Omecha, silent harvester, have you not taken enough from me already?
she prayed bitterly.
Let him live!
‘Poison,’ said a voice by her shoulder, and she looked round to see Tsata crouching by her. His face was bloodied with a deep gash, and his right eye was swollen shut. When he talked, his bruised lips made a smacking noise.
‘Poison?’ Kaiku repeated.
‘Demon poison,’ Nomoru said, from where she stood over them. ‘The ruku-shai have barbs in their tails.’
Kaiku remained staring at the face of the fallen man, which was turning steadily a deep shade of purple as they watched.
‘Can you help him?’ Kaiku said, her voice small.
Tsata put his fingers to Yugi’s throat, feeling for a pulse. Kaiku did not know to do that. It was not part of a high-born girl’s education. ‘He is dying,’ Tsata said. ‘It is too late to remove the poison.’
The mist had almost sunk back to the ground now, and in some peripheral part of her mind Kaiku realised that they were three-quarters of the way through the marsh. The cultists on the other side were gone.
‘You get it out,’ said Nomoru. It took Kaiku a moment to realise who she was addressing.
‘I do not know how,’ she whispered. She did not trust the power inside her enough. Suddenly she felt a crushing regret for all those years she had spurned Cailin’s advice to study, to learn to master her
kana
. Wielding it as a weapon was one thing, but to use it to heal was a different matter entirely. She had almost killed Asara with it before, and later she had almost killed Lucia, all because of her lack of control. She would not have Yugi’s death on her hands, would not be responsible for him.

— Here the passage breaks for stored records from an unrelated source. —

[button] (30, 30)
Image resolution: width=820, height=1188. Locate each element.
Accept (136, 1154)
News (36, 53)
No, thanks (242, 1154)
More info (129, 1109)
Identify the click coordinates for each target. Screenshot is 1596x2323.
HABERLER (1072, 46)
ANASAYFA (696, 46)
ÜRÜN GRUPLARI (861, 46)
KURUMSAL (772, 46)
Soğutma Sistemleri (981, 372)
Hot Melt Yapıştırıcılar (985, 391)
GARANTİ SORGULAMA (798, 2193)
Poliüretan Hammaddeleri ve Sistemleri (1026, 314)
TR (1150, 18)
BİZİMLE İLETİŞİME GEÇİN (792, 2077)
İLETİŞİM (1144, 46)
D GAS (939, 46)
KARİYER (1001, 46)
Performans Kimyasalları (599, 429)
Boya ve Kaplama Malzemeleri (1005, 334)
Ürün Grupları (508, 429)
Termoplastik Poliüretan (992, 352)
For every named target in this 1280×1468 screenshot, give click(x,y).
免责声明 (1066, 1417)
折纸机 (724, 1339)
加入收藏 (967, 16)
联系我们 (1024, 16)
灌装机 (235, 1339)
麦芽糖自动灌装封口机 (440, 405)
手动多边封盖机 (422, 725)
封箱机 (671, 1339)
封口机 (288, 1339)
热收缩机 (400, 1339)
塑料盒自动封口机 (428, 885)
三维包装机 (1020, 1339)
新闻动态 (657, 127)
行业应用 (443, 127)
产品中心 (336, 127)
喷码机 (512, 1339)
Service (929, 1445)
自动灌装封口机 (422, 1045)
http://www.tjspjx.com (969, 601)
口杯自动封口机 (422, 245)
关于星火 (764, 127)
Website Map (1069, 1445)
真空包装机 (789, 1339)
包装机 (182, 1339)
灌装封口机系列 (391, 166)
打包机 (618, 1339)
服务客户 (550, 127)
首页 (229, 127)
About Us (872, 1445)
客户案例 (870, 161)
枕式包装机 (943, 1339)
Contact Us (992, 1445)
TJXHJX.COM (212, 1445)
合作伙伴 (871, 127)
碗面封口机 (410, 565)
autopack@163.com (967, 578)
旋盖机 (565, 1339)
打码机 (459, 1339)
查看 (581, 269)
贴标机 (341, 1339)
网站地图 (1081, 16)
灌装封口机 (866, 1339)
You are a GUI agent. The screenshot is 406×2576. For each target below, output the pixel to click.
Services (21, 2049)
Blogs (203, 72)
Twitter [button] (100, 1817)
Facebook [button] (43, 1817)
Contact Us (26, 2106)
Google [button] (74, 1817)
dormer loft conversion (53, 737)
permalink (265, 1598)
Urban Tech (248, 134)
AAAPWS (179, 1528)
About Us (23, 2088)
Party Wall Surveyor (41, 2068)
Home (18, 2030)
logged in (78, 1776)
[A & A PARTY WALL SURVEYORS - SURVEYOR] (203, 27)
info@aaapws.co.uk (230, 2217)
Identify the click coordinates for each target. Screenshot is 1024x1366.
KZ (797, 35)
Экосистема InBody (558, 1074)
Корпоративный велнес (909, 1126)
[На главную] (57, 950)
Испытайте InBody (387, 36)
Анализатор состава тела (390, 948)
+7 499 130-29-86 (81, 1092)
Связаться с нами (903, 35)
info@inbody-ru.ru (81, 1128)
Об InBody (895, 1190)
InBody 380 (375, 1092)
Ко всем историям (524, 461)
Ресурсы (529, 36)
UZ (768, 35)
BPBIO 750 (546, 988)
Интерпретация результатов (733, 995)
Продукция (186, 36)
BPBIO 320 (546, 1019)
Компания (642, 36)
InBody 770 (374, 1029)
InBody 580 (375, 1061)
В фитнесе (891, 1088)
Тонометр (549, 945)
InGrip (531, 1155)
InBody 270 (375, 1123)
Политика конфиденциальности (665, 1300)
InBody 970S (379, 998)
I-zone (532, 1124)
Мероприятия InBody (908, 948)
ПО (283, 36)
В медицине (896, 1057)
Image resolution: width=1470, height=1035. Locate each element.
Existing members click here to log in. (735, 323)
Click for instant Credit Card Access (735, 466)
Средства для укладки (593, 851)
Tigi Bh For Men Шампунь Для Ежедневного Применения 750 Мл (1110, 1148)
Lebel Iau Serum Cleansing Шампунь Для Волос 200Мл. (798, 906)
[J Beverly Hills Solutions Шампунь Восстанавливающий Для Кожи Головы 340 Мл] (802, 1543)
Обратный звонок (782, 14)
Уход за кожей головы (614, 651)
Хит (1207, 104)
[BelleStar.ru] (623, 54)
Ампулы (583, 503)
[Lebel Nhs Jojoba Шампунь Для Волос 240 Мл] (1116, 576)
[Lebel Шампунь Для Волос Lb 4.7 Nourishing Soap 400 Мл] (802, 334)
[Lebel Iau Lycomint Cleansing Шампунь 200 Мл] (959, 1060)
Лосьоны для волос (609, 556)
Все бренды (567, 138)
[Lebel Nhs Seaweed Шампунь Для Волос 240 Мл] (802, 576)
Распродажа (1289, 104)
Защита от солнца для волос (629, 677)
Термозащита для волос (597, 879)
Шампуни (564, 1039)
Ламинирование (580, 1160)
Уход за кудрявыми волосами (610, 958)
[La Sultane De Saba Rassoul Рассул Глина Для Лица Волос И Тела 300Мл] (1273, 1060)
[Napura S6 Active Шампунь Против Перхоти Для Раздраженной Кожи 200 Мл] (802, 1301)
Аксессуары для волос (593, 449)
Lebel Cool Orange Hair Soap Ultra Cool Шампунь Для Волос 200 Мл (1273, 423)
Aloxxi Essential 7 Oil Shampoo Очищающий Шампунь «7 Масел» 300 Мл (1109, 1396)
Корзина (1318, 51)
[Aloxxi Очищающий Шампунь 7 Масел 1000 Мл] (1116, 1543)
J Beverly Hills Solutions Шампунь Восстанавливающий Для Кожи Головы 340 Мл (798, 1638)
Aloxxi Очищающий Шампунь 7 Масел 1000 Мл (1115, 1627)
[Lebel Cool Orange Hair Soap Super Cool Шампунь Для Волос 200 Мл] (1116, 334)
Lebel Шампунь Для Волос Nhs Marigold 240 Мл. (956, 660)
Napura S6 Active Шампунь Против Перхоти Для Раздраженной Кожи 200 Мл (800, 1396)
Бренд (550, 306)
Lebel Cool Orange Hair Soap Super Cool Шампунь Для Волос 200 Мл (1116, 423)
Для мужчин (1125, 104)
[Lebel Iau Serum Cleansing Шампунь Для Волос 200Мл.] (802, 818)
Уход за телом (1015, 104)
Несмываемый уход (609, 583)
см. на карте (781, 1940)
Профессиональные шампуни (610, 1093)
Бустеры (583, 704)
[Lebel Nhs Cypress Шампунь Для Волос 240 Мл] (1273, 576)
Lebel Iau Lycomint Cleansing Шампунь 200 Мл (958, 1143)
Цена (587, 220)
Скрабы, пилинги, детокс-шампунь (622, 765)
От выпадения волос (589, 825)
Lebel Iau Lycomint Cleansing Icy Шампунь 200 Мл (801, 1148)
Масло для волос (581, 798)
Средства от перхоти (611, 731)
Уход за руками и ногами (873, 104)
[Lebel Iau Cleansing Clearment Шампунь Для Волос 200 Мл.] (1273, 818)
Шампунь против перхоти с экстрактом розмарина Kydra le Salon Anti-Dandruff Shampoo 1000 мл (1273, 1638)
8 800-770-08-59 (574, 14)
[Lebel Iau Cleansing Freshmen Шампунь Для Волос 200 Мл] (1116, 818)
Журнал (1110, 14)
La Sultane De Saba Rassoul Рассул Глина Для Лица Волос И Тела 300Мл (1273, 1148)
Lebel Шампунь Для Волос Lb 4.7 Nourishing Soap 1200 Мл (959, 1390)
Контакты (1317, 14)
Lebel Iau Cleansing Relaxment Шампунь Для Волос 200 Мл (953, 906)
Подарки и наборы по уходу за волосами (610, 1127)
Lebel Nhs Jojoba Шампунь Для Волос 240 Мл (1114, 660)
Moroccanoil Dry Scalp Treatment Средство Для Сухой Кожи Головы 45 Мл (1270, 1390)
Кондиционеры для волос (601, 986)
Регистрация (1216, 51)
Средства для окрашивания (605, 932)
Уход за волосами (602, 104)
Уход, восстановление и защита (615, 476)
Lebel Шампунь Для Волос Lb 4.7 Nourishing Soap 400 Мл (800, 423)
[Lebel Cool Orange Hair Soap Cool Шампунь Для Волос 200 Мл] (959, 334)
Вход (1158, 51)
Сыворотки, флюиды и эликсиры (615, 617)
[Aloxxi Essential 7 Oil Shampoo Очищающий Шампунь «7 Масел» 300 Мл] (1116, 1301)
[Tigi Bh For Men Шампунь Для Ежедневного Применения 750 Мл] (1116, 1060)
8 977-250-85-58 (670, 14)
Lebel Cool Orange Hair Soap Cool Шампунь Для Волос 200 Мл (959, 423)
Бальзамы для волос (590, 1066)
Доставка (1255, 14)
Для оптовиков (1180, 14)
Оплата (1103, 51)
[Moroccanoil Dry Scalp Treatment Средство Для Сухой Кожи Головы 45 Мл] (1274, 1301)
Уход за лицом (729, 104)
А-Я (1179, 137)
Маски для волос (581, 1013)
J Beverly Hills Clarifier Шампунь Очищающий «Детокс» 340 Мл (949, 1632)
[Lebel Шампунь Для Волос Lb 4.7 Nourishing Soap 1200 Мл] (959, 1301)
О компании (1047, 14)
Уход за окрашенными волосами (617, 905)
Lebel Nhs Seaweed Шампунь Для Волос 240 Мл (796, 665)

‘You’re an apprentice,’ Nomoru persisted. ‘An apprentice of the Red Order.’
‘I do not know
how
!’ Kaiku repeated helplessly.
Tsata grabbed her collar and pulled her towards him, glaring at her with his good eye.

Try!

Kaiku tried.
She threw herself into Yugi before her fear could overwhelm her again, placing her hands on his chest and squeezing her eyes shut. The veined film of her eyelids did nothing to block the Weave-sight as the world turned golden again. She plunged into the rushing fibres of his body, knitting past the striations of muscle and into the weakening current that kept him alive.
She could sense the poison, could see it as it blackened the golden threads of his flesh. The slow thunder of his heart throbbed through her.
She did not know where to start or what to do. She had hardly any formal knowledge of biology and none of toxicology. She did not know how to defend against the poison without destroying it and Yugi with it. Indecision paralysed her. Her consciousness hung within the diorama of Yugi’s body.